И ОДИН В ПОЛЕ ВОИН
Так обычно говорят о бесстрашных разведчиках, а мне слова эти напоминают о простой эстонской женщине, которая одна не побоялась создать очаг культуры в глухом сибирском углу. Своими силами организовывала досуг населения посёлка, создала хороший коллектив самодеятельности.
Я уже упоминал свою учительницу немецкого языка Мэри Тынисовну Сийлатс, которая преподавала также пение. Она владела пятью языками, играла на скрипке и фортепиано, хорошо пела и рисовала. Поражал её запас энергии, притягательная сила, умение увлечь людей. К работе в сфере образования, это ведь тоже идеология, ссыльных не допускали, но директор А. Гладков рискнул всё же.
Она сумела организовать хор не только в школе, но и в клубе МТС. Вовлекала людей, которые и слова-то толком произнести не могли, и те раскрывались вдруг и для себя, и для окружающих с неожиданной красивой стороны.
Первой серьёзной пробой сил стала постановка комедии "Свадьба с приданным", где мне была уготована главная роль - бесшабашного парня Коли Курочкина. Брат Антс изображал деда Силантия. По ходу пьесы приходилось много петь. Гунтис растягивал аккордеон, а я начинал знаменитое: "Хвастать милая не стану, знаю сам, что говорю.С неба звёздочку достану и на память подарю".
Партнёршей моей была дочь Мэри Тынисовны. В жизни мы с Хэлле не были особо дружны, но пели на репетициях вполне достоверно. С обувью для меня опять возникла проблема, но сумели раздобыть сапоги 46-го размера у тракториста Чанки.
И вот премьера! Зал клуба забит до отказа, пришли на спектакль и взрослые, и дети. Полный аншлаг, как сказали бы сейчас. Постановка имела полный успех, ставили мы её шесть или семь раз. Каждый раз в первом ряду сидела наша мама, не скрывая удовольствия и гордости за нас с братом.
Позже ставили "Платона Кречета", вещь посерьёзнее. И тут случилось то, о чём вспоминать до сих пор стыдно. Шла генеральная репетиция, звучали чудные украинские мелодии. По ходу пьесы главный герой, т.е. я, брал в руки скрипку, подходил к окну и начинал играть. На самом деле я только водил смычком, а играла за сценой Мэри Тынисовна. Наивная старушка даже спросила у мамы, когда это сын так играть научился?
А правда открылась так; я уже положил скрипку, но музыка продолжала звучать. Мой темперамент меня опять подвёл, покинув сцену, я заявил, что играть не буду. Бедная учительница просила вернуться, а я упёрся, как бык. Но тут скомандовал Владимир Иванович: "Юра, марш на сцену!"

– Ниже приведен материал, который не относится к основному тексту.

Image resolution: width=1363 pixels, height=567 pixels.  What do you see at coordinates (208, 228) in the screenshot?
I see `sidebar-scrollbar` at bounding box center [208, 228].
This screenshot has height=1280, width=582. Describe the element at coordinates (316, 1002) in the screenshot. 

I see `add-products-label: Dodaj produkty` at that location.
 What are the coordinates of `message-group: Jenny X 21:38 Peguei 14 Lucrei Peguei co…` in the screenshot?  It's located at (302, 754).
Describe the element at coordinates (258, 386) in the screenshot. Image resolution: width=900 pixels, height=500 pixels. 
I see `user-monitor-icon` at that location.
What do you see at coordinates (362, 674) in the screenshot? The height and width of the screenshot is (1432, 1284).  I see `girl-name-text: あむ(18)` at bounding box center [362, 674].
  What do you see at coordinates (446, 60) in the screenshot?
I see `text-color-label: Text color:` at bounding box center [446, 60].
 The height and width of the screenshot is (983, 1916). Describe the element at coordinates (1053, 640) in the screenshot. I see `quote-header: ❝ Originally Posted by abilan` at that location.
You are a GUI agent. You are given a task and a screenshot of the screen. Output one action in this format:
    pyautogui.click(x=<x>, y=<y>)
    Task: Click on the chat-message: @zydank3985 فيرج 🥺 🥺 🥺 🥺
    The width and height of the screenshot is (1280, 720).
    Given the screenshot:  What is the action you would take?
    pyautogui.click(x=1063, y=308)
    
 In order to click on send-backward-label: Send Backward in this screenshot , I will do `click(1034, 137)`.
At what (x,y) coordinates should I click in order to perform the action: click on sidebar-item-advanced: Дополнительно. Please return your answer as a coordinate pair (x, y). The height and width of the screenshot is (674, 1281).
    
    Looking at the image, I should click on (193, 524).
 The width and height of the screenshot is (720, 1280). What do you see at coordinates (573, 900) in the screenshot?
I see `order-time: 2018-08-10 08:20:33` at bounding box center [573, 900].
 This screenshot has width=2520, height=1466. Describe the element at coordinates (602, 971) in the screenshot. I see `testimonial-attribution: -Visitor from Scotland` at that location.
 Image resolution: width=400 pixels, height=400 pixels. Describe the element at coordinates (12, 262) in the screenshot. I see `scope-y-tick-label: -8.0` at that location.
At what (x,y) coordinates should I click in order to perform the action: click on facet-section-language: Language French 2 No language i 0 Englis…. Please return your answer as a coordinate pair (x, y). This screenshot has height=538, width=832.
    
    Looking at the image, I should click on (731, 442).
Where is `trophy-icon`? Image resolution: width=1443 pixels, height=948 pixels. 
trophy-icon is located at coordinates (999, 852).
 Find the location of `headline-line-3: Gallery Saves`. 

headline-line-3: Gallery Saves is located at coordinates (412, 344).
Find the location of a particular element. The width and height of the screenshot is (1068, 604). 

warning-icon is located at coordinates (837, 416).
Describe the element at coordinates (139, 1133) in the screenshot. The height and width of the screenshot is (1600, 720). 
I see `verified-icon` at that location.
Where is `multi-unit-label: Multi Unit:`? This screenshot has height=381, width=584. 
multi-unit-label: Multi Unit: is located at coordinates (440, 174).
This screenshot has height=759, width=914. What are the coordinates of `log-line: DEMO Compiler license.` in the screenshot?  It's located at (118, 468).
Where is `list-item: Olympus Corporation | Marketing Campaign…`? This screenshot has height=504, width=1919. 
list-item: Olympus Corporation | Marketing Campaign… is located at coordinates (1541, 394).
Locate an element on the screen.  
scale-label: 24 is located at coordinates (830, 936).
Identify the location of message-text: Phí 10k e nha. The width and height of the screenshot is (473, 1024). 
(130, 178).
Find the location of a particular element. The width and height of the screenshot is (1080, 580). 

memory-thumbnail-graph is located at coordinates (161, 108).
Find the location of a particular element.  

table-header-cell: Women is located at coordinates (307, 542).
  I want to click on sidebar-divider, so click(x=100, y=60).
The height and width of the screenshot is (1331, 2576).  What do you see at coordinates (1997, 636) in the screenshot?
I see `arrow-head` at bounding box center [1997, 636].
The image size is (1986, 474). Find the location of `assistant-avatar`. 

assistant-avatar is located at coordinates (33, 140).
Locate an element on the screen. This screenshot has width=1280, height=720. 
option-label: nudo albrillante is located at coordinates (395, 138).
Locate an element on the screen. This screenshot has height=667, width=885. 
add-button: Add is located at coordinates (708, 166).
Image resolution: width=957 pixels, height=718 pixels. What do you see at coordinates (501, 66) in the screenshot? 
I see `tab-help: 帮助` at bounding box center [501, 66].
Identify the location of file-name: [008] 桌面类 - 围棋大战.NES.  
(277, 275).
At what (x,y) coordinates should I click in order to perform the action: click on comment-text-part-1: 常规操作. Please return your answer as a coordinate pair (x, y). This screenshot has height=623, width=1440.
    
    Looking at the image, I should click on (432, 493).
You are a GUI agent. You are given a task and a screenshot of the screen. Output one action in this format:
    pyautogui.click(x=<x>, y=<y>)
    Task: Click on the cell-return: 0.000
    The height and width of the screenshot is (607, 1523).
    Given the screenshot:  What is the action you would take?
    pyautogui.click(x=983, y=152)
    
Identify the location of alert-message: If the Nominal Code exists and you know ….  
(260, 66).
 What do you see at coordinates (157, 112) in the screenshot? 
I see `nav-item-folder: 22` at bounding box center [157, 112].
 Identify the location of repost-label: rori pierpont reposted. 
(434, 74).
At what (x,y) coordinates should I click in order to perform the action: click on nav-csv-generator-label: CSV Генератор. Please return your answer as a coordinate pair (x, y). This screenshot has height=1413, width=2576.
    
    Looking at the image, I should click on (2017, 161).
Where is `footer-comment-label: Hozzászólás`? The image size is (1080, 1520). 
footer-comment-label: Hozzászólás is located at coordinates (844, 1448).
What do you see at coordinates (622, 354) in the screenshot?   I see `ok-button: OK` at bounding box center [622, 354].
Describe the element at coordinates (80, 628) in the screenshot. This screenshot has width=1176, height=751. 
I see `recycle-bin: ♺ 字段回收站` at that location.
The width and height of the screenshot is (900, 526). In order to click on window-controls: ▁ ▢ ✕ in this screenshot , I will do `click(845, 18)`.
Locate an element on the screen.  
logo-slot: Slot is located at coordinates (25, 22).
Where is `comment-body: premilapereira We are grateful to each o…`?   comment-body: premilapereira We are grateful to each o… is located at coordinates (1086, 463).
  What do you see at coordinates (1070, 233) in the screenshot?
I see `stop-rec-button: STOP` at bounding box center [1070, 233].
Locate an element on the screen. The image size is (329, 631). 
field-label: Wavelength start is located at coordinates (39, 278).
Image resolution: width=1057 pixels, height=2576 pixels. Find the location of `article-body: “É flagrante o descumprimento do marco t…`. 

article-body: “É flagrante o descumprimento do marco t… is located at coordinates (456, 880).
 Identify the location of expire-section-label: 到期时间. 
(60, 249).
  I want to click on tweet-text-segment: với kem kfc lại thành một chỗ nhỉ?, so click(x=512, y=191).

Были аплодисменты в мой адрес и на этом спектакле, но выходка не давала мне покоя многие годы. Стоя у гроба любимой учительницы, я сказал ей ещё раз: "Прости!" А Хэлле, стоявшая рядом, шепнула: - "Юра, мама любила тебя"
Играл я и в спектакле "Штурман дальнего плаванья", ещё не разбираясь, конечно, в морских званиях. Не зная, что мечта моя осуществится, что сам я это звание сумею заслужить. Спасибо всем моим учителям за это, я и сейчас склоняю перед их светлой памятью свою седую голову!